* **THE DATA**

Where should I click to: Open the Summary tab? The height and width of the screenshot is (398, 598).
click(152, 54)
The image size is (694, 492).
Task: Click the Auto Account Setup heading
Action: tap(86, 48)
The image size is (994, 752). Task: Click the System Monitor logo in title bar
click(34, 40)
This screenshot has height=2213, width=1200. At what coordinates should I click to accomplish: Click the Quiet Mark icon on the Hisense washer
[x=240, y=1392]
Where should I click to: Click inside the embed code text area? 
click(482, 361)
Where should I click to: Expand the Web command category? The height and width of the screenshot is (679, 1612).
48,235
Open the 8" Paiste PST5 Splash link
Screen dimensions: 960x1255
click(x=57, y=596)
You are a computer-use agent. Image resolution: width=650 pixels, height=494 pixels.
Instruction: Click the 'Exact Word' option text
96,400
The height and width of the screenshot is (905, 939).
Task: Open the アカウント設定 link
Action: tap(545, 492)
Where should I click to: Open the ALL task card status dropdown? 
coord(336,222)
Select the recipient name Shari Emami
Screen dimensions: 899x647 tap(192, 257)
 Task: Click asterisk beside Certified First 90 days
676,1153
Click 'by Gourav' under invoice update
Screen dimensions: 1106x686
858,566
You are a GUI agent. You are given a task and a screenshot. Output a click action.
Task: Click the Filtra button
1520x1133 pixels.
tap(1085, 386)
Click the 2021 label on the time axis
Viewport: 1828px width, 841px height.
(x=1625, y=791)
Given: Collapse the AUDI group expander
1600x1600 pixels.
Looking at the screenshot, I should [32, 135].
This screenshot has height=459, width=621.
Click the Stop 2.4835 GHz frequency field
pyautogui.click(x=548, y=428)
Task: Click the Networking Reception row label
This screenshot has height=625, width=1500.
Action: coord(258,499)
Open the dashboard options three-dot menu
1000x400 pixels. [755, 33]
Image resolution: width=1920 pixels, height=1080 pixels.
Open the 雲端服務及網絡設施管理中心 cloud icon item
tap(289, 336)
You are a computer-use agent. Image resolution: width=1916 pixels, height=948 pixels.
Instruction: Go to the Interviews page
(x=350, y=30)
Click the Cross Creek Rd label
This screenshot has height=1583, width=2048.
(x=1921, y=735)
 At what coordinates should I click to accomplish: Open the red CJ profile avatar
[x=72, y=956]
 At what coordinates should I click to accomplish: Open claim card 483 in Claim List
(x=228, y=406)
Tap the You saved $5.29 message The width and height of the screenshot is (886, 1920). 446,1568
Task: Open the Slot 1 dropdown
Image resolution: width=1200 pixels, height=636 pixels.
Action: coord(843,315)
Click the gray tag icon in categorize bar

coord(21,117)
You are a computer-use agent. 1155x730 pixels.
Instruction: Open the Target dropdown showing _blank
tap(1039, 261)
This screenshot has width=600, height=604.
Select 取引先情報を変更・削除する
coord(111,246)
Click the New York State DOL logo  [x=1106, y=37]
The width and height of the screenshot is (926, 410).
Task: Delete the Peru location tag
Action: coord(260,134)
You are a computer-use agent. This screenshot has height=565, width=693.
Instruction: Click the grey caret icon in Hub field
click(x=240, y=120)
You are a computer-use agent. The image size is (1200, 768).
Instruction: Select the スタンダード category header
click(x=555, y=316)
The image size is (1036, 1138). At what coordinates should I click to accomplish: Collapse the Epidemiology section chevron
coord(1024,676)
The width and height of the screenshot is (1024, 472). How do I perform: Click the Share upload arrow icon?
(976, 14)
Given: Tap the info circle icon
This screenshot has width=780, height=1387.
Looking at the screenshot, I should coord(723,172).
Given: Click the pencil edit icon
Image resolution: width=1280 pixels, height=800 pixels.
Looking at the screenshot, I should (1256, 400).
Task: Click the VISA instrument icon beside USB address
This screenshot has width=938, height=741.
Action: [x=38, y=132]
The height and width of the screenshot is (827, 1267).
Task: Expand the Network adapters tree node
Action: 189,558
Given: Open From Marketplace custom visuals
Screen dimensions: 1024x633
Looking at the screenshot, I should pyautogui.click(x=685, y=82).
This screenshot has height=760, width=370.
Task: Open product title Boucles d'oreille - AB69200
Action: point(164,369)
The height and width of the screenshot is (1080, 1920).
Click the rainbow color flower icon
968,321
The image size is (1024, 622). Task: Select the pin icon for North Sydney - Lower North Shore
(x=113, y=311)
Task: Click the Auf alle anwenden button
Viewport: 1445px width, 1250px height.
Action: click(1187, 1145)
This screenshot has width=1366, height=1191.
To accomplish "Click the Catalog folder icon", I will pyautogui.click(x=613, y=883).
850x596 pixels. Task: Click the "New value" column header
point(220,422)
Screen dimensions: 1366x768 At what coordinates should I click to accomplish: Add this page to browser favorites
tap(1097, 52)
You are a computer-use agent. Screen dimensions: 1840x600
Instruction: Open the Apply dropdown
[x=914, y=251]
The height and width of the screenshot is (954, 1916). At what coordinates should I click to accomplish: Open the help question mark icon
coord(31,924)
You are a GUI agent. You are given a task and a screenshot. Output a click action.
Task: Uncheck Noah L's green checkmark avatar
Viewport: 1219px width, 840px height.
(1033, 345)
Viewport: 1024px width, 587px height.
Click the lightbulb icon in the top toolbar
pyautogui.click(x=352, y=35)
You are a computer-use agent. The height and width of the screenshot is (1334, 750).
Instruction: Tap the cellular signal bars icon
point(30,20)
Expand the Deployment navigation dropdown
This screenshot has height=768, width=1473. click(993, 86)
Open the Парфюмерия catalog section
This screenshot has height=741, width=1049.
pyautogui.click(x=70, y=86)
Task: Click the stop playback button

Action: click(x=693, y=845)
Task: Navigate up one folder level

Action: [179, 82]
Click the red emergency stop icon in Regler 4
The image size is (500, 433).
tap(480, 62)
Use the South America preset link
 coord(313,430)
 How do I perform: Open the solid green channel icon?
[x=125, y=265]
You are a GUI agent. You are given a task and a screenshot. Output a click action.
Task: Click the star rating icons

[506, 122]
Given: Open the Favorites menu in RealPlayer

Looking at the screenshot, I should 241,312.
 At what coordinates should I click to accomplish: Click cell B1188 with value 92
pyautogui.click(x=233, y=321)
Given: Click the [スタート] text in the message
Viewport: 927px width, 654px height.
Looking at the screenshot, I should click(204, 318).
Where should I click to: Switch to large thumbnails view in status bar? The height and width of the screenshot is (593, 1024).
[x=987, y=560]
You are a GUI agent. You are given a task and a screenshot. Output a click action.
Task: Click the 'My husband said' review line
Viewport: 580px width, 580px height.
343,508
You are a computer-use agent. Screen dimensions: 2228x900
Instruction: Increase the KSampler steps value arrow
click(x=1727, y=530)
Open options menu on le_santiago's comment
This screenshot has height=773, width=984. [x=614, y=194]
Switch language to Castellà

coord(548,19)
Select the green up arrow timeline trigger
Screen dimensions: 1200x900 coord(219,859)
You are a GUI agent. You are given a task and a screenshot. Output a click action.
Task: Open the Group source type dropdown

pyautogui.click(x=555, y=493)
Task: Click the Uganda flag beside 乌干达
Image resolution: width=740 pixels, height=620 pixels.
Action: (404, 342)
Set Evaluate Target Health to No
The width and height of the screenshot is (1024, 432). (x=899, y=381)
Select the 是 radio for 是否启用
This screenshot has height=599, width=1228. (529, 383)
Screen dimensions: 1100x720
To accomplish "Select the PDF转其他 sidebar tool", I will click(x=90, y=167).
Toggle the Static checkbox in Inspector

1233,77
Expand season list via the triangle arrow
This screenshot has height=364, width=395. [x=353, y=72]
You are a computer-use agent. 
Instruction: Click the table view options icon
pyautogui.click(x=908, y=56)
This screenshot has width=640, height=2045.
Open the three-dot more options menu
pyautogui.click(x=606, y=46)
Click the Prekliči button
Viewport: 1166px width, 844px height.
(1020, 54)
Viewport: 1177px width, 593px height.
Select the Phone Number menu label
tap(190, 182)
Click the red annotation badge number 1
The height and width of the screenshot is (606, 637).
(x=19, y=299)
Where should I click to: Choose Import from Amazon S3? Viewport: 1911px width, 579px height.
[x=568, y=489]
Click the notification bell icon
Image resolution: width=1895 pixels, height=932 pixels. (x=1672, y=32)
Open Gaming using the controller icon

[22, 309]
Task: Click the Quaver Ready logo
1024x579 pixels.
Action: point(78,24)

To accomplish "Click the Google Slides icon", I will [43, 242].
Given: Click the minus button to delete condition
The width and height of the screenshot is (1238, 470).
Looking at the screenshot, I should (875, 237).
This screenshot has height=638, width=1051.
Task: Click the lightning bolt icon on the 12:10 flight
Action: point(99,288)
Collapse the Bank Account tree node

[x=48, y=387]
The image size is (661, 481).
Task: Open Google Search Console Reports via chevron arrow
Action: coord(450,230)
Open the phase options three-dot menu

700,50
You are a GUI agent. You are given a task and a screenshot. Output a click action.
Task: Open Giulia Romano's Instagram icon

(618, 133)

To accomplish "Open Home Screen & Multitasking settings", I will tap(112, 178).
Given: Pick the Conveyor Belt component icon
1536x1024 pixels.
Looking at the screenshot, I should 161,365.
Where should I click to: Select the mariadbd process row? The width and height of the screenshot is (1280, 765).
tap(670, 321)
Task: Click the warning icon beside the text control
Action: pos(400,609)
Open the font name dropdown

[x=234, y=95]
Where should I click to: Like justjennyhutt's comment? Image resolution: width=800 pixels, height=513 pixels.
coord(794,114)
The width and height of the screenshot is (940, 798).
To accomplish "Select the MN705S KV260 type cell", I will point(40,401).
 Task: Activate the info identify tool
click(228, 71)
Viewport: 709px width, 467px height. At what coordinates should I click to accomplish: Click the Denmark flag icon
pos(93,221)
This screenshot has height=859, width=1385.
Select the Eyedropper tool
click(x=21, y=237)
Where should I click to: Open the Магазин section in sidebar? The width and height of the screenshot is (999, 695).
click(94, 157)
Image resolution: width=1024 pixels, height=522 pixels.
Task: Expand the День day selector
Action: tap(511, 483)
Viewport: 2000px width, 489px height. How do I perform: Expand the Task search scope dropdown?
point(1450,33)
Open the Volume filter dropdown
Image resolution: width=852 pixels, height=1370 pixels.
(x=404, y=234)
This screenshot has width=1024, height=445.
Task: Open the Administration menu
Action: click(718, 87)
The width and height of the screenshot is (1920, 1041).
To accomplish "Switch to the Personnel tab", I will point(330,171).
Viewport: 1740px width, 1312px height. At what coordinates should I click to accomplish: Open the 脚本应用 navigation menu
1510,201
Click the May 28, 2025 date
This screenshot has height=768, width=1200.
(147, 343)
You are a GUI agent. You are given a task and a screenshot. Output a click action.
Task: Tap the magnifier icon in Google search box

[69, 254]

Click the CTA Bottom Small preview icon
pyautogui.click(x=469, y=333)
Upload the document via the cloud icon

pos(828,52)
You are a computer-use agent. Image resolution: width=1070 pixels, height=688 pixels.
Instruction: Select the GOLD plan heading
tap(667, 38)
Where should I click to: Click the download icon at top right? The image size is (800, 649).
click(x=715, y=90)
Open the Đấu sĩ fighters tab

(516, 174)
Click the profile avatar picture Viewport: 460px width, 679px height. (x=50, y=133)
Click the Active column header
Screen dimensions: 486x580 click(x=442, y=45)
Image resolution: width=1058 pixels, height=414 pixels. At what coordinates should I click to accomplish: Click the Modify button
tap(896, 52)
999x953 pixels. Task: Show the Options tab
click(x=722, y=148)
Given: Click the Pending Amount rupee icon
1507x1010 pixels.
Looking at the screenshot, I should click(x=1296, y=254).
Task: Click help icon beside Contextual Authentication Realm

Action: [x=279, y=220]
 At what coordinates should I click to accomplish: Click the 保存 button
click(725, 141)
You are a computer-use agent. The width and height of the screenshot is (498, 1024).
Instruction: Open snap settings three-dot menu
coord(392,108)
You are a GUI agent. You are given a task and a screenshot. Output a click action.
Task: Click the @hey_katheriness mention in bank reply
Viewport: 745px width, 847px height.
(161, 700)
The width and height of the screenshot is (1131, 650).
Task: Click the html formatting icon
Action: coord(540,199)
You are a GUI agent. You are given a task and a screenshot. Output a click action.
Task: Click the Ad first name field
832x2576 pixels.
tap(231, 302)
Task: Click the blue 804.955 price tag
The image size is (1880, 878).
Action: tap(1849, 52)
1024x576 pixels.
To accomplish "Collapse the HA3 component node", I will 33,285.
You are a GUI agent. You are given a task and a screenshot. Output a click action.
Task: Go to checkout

* **PROMPT**
Within the data above, the span starting at the line containing "You are a computer-use agent. Screen dimensions: 1840x600" and ending at the line containing "Task: Uncheck Noah L's green checkmark avatar" is to be retyped exactly, with no other lines.

* **ANSWER TO THIS TASK**
You are a computer-use agent. Screen dimensions: 1840x600
Instruction: Open the Apply dropdown
[x=914, y=251]
The height and width of the screenshot is (954, 1916). At what coordinates should I click to accomplish: Open the help question mark icon
coord(31,924)
You are a GUI agent. You are given a task and a screenshot. Output a click action.
Task: Uncheck Noah L's green checkmark avatar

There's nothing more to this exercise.